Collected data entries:
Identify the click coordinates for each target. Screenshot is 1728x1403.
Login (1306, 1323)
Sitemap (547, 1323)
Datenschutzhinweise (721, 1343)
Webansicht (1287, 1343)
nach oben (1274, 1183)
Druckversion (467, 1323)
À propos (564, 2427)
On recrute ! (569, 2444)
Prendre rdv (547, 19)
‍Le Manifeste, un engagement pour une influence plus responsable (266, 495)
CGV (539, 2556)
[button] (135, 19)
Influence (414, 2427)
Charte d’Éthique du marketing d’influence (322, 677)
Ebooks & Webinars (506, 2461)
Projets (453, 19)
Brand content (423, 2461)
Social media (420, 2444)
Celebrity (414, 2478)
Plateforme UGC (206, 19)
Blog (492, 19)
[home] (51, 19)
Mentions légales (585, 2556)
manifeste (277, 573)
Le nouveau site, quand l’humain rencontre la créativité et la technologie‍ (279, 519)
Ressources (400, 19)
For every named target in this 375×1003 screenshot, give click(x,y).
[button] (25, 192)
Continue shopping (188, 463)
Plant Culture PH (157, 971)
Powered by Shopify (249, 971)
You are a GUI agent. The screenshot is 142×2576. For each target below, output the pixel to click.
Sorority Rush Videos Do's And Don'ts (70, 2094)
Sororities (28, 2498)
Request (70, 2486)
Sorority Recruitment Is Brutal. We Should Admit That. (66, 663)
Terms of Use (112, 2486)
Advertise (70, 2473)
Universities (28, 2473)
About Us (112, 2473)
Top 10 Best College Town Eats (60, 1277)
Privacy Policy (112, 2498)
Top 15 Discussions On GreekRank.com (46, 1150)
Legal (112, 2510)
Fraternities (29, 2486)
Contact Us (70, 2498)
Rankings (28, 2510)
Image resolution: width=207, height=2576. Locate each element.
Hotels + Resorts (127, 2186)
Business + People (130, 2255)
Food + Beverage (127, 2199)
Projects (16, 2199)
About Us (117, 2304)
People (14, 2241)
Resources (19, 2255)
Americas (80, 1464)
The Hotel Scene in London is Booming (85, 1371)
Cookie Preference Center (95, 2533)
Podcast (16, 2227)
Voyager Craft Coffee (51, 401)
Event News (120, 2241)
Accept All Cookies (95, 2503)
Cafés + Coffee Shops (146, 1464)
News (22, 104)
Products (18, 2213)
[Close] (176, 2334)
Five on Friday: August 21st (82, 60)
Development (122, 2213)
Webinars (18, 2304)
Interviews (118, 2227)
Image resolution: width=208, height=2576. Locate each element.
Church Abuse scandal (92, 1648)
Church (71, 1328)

> WHAT YOU SHOULD DO
Output exactly the leading lines of the data, up to and including the line marked by "manifeste (277, 573)".

> ANSWER TO THE PROBLEM
Identify the click coordinates for each target. Screenshot is 1728x1403.
Login (1306, 1323)
Sitemap (547, 1323)
Datenschutzhinweise (721, 1343)
Webansicht (1287, 1343)
nach oben (1274, 1183)
Druckversion (467, 1323)
À propos (564, 2427)
On recrute ! (569, 2444)
Prendre rdv (547, 19)
‍Le Manifeste, un engagement pour une influence plus responsable (266, 495)
CGV (539, 2556)
[button] (135, 19)
Influence (414, 2427)
Charte d’Éthique du marketing d’influence (322, 677)
Ebooks & Webinars (506, 2461)
Projets (453, 19)
Brand content (423, 2461)
Social media (420, 2444)
Celebrity (414, 2478)
Plateforme UGC (206, 19)
Blog (492, 19)
[home] (51, 19)
Mentions légales (585, 2556)
manifeste (277, 573)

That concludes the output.